» **Prompt**
Skip the pictures. Retype exactly, and only, the lines between the line holding "This screenshot has height=800, width=1280." and the last line below, inclusive.
========
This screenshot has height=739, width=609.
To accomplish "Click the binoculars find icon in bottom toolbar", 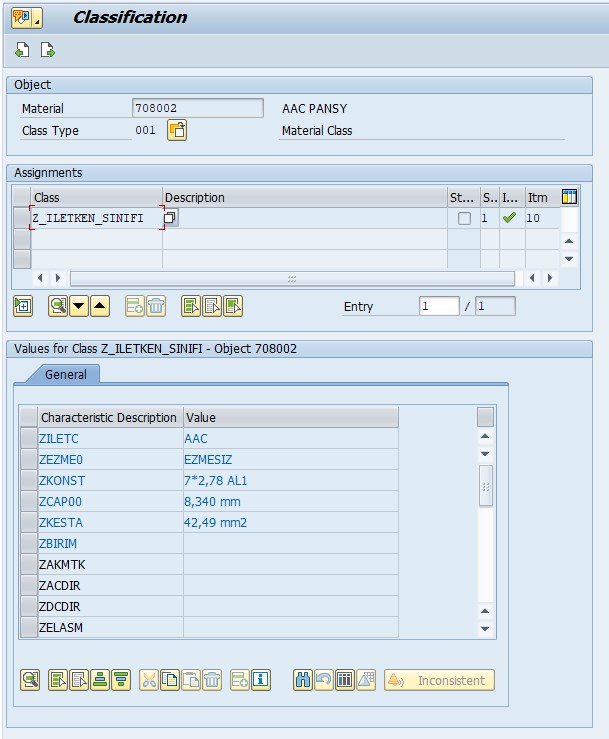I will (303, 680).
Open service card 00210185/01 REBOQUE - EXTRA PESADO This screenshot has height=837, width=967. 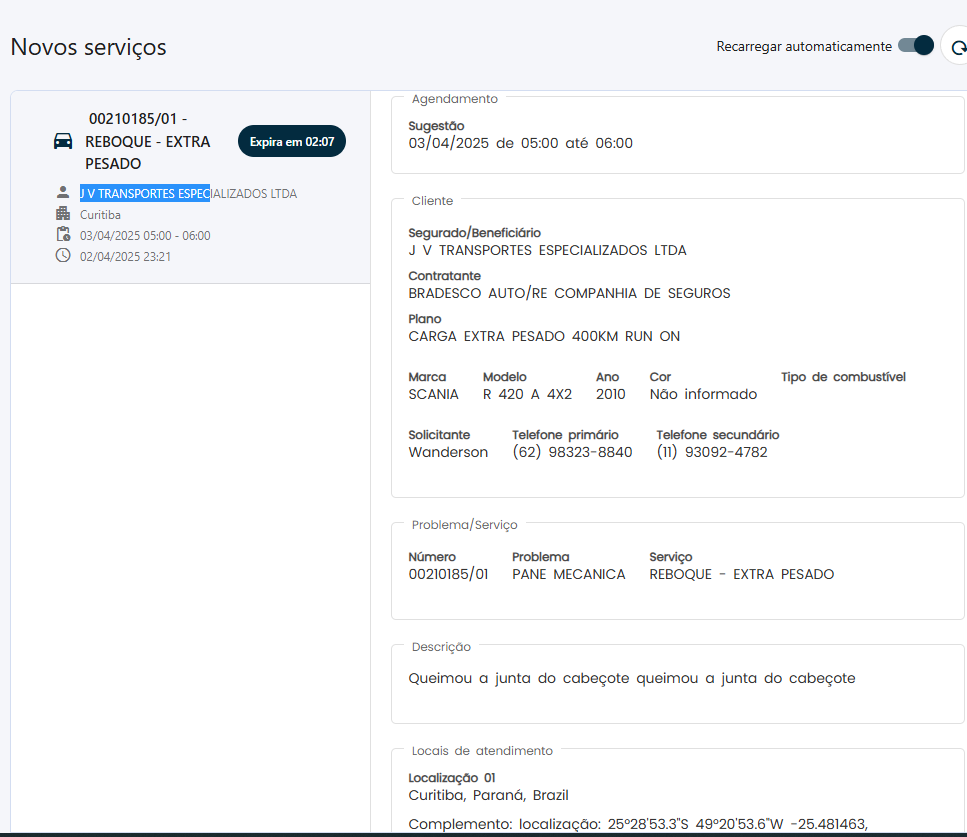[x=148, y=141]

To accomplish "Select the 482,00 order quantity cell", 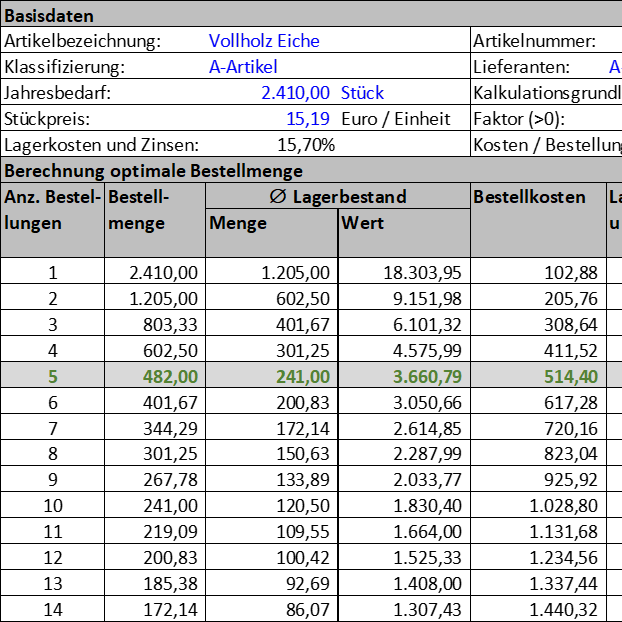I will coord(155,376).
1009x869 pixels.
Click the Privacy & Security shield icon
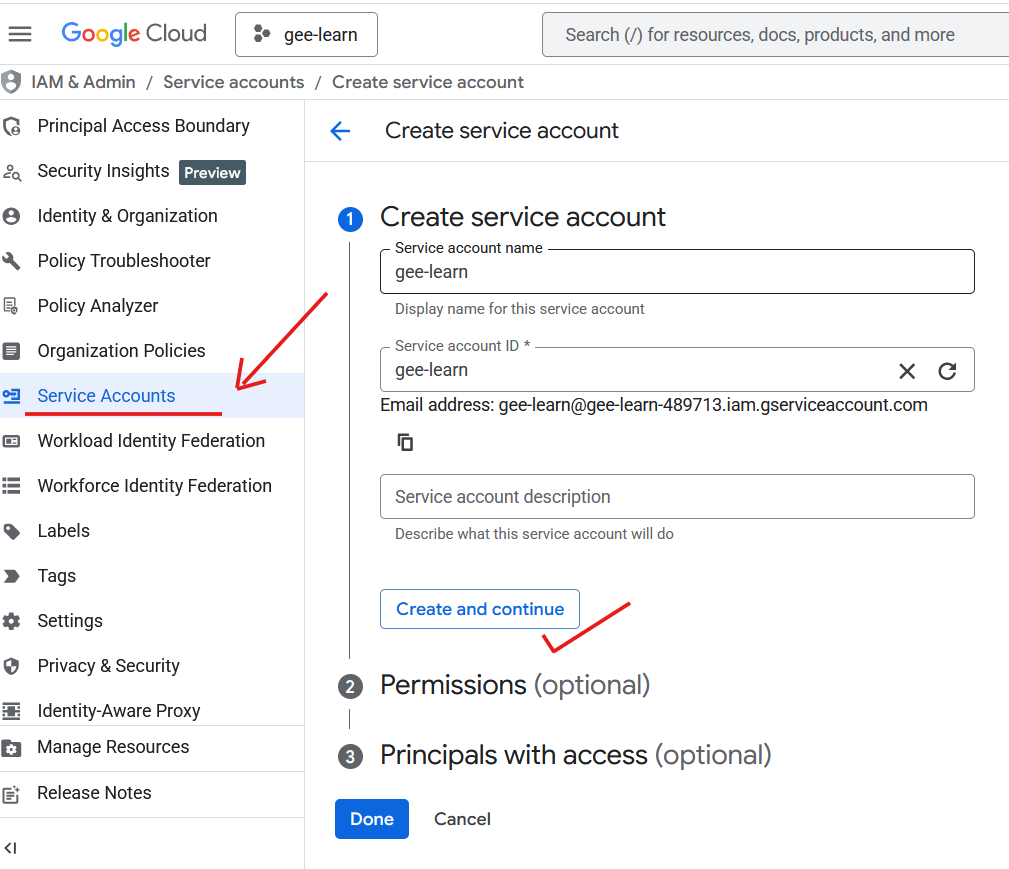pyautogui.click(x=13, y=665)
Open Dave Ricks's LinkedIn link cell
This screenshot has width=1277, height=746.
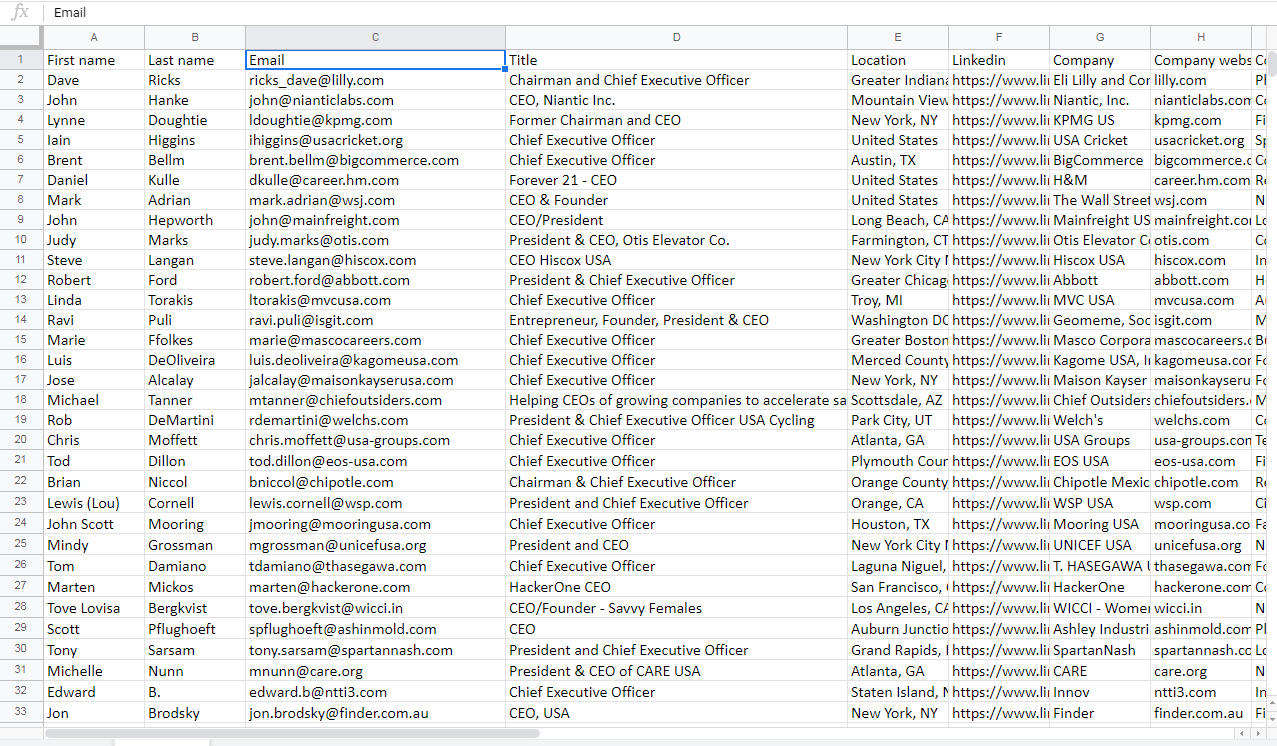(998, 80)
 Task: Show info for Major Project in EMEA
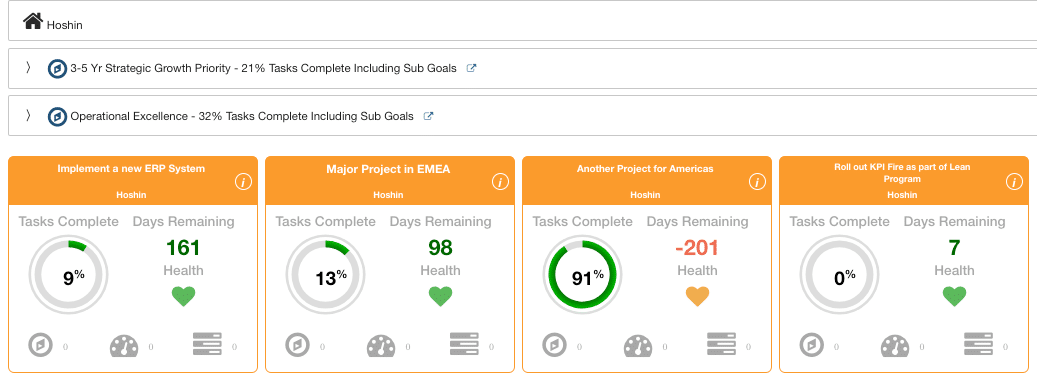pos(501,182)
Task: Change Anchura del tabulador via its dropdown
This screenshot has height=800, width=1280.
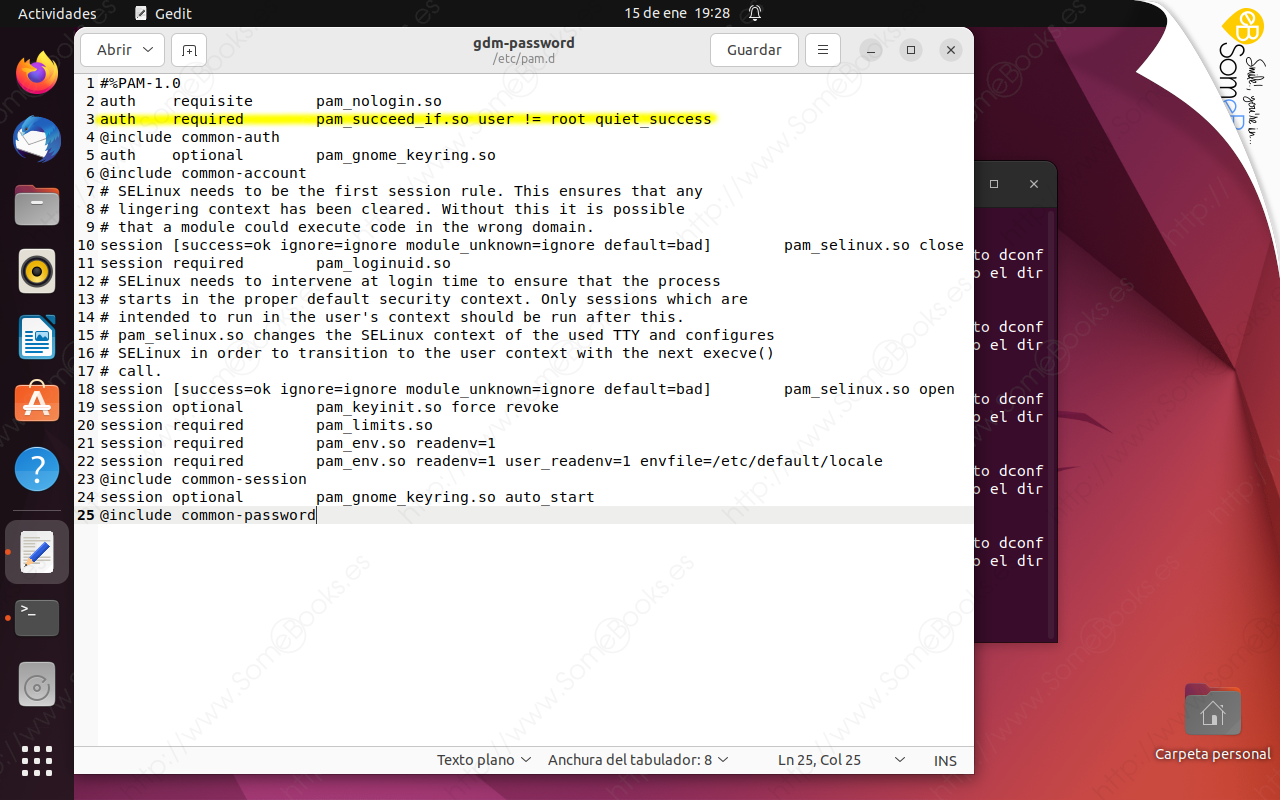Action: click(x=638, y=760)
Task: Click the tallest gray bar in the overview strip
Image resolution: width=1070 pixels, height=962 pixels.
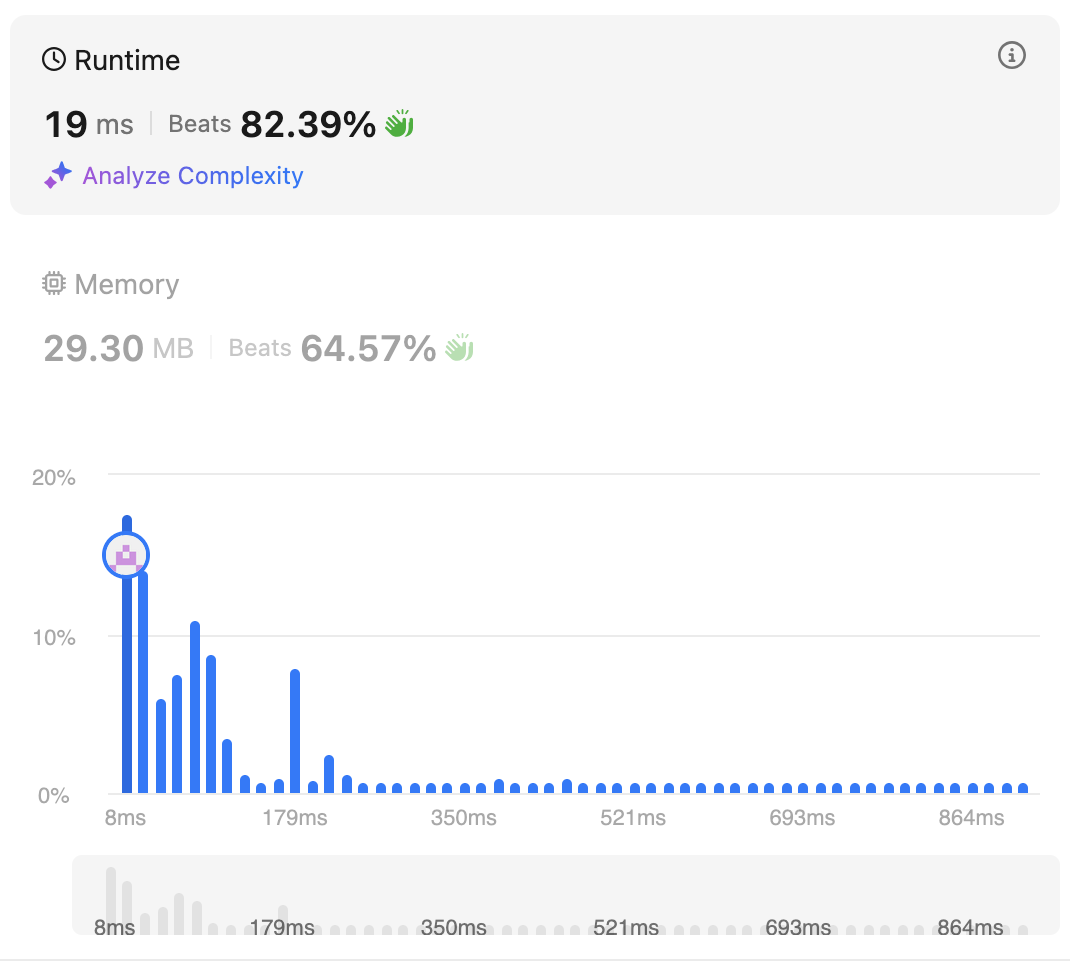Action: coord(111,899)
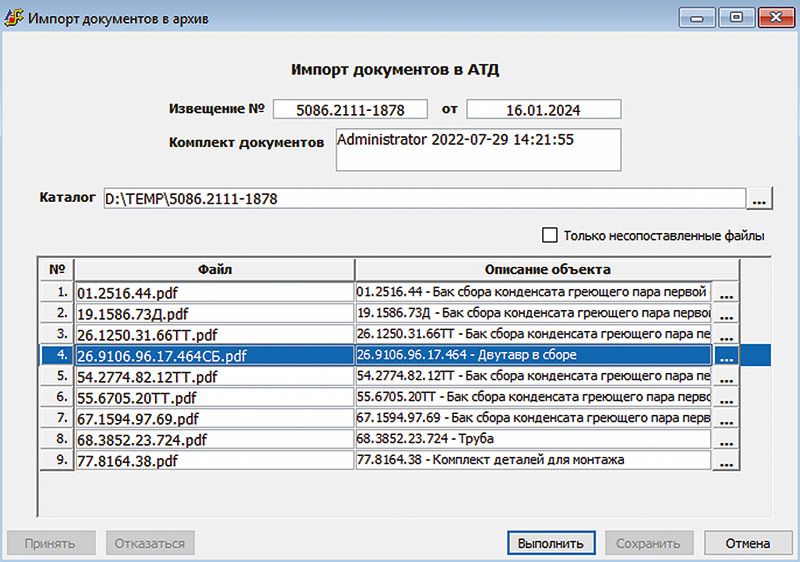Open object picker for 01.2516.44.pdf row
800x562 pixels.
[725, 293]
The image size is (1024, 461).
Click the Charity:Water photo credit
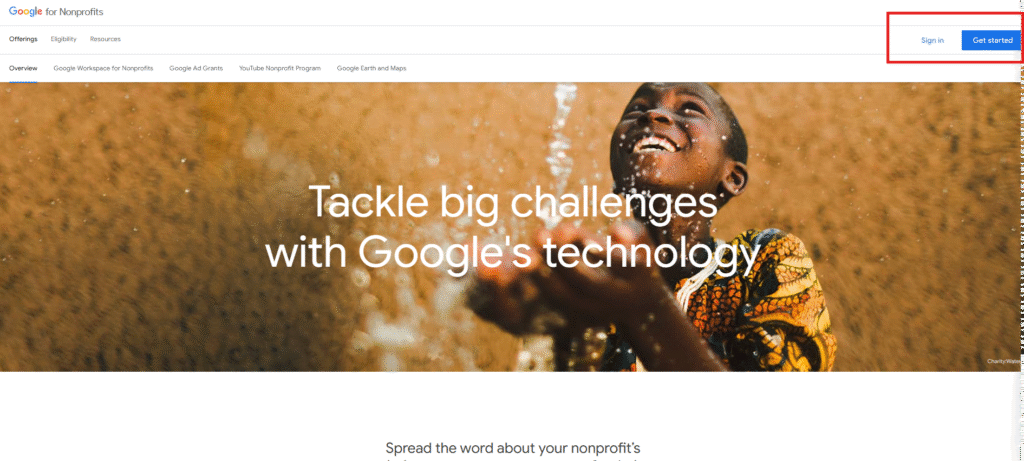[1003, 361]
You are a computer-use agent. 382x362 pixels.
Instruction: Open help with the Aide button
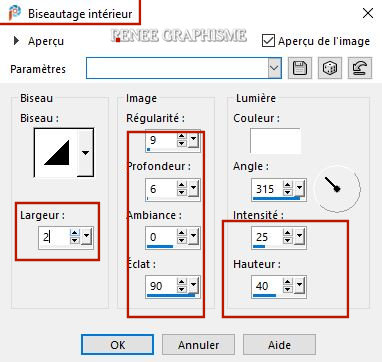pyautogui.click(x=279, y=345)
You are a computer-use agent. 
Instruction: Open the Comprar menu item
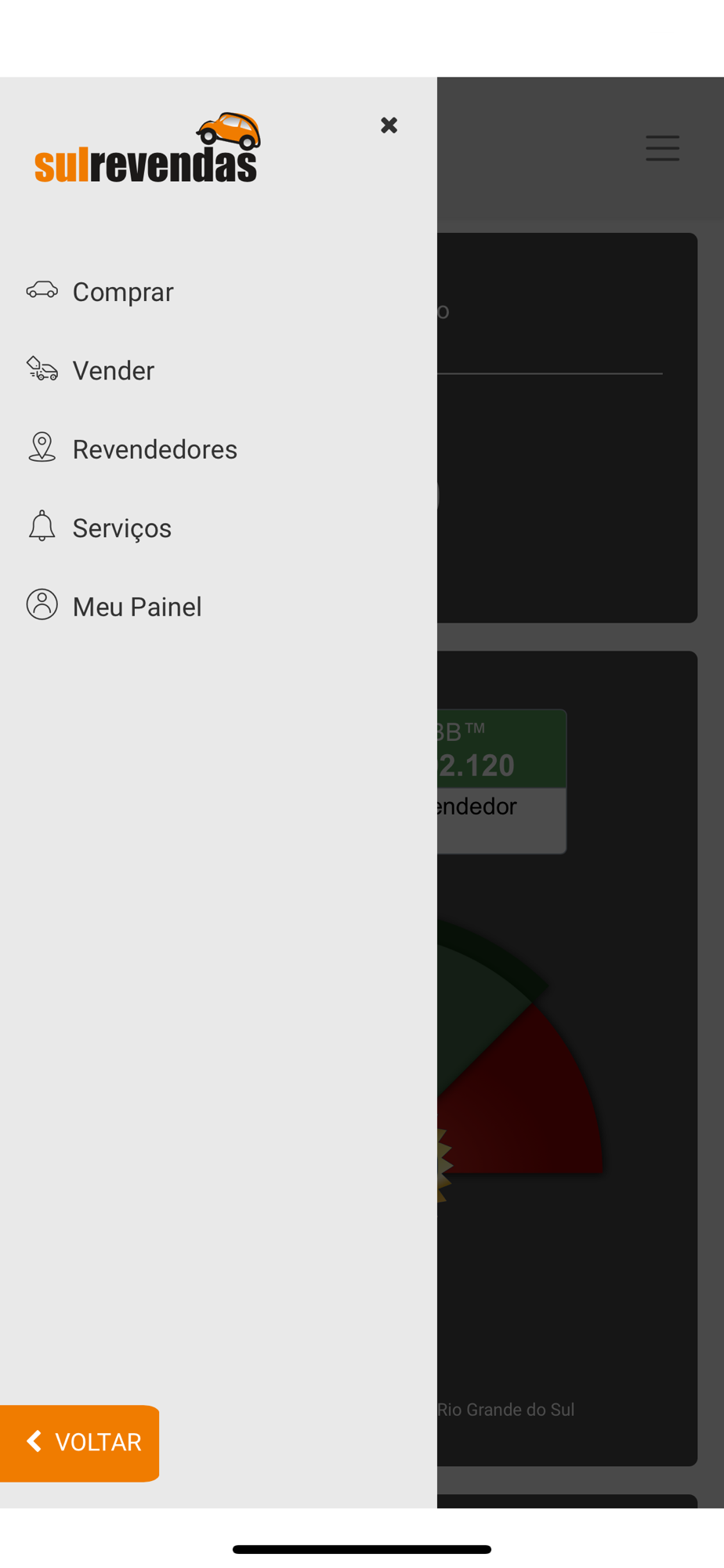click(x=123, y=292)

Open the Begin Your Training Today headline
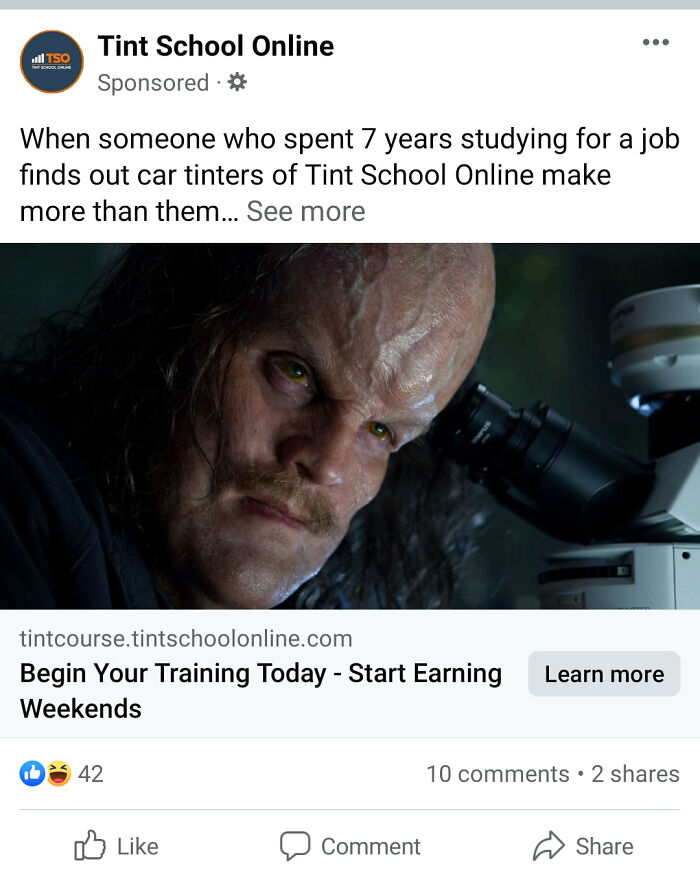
========
» **Result of the exercise**
This screenshot has height=800, width=1280.
Action: click(x=638, y=760)
Task: Click the tallest gray bar in the overview strip
Image resolution: width=1070 pixels, height=962 pixels.
Action: coord(111,899)
Open object picker for 01.2516.44.pdf row
800x562 pixels.
[725, 293]
The image size is (1024, 461).
Click the Charity:Water photo credit
[1003, 361]
You are a computer-use agent. 382x362 pixels.
Instruction: Open help with the Aide button
pyautogui.click(x=279, y=345)
You are a computer-use agent. 
Instruction: Open the Comprar menu item
click(x=123, y=292)

Open the Begin Your Training Today headline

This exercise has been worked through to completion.